6. The apparatus of claim 1, further comprising a non-cacheable memory that is shared by said processor cores for task management buffers, core states and inter-core communication controlling messages.

7. The apparatus of claim 1, further comprising a shared memory that is cacheable in said processor cores for reference pictures, currently decoded pictures, deblocking filter parameters, motion vectors and reference picture list buffers, wherein said processor cores include respective local cacheable memories for current coding parameters and pointers to shared cacheable and shared non-cacheable memories.

8. The apparatus of claim 7, wherein one of said processor cores initializes said reference picture lists and performs memory management control operations for a new video access unit, and the initialized reference picture lists are copied locally by the others of said processor cores, which re-order the locally copied reference picture lists independently.

9. The apparatus of claim 1, wherein said processor cores verify whether a packet received from said task management module is from a current access unit, decode the packet if it is from the current access unit, and signal to said task management module if the packet is not from the current access unit.

10. A method of decompression of block coded video data in a multi-core processor comprising a plurality of processor cores, the method comprising:

controlling said processor cores to decode respective coded groups of blocks of video data independently in parallel; and

controlling said processor cores to deblock respective decoded groups of blocks of video data independently in parallel

wherein: any of said processor cores can perform both decoding and deblocking, any of said processor cores can perform both slice decoding and deblocking to reduce decoding latency, and multiple decode and multiple deblock tasks are performed in parallel, and

wherein detecting lost packets includes verifying whether more packets are available to be processed, verifying whether available packets are from a current access unit and, if one of said cores is in a WAITING state and all the others are in a TERMINATE state, verifying whether all packets of the current access unit have been successfully decoded with no packet loss detection.

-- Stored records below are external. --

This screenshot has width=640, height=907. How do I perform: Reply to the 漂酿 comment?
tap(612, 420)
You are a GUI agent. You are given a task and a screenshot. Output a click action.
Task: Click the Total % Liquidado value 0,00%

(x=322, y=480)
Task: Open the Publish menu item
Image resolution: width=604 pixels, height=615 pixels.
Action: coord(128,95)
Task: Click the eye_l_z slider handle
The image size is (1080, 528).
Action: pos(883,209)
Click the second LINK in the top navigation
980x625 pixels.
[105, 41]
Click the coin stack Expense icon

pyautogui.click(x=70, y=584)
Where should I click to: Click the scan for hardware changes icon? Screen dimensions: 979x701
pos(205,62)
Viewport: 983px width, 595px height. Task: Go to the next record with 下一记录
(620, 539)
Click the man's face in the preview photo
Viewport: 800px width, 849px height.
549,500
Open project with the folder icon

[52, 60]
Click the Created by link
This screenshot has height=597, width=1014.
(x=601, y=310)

11. The method of claim 10, wherein each of said coded groups of blocks of video data is a slice of a video frame that is coded separately from other slices and said processor cores decode respective coded slices of video data independently in parallel.

12. The method of claim 10, wherein at least one of said processor cores deblocks one or more decoded groups of blocks of video data independently in parallel with at least one other of said processor cores decoding one or more of said coded groups of blocks of video data.

13. The method of claim 10, wherein said processor cores decode respective coded groups of blocks with equal weighting, and deblock respective decoded groups of blocks of video data subject to dependencies.

14. The method of claim 10, wherein a plurality of deblock tasks are merged and at least one of said processor cores performs the merged tasks.

15. The method of claim 10, wherein said processor cores share a non-cacheable memory for task management buffers, core states and inter-core communication controlling messages.

16. The method of claim 10, wherein said processor cores share a memory that is cacheable for reference pictures, currently decoded picture, deblocking filter parameters, motion vectors and reference picture list buffers, and wherein said processor cores include respective local cacheable memories for current coding parameters and pointers to shared cacheable and shared non-cacheable memories.

17. The method of claim 16, wherein one of said processor cores initializes said reference picture lists and performs memory management control operations for a new video access unit, and the initialized reference picture lists are copied locally by other processor cores, which re-order the locally copied reference picture lists independently.

18. The method of claim 10, wherein said processor cores verify whether a packet received from said task management module is from a current access unit, decode the packet if it is from the current access unit, and signal to said task management module if the packet is not from the current access unit.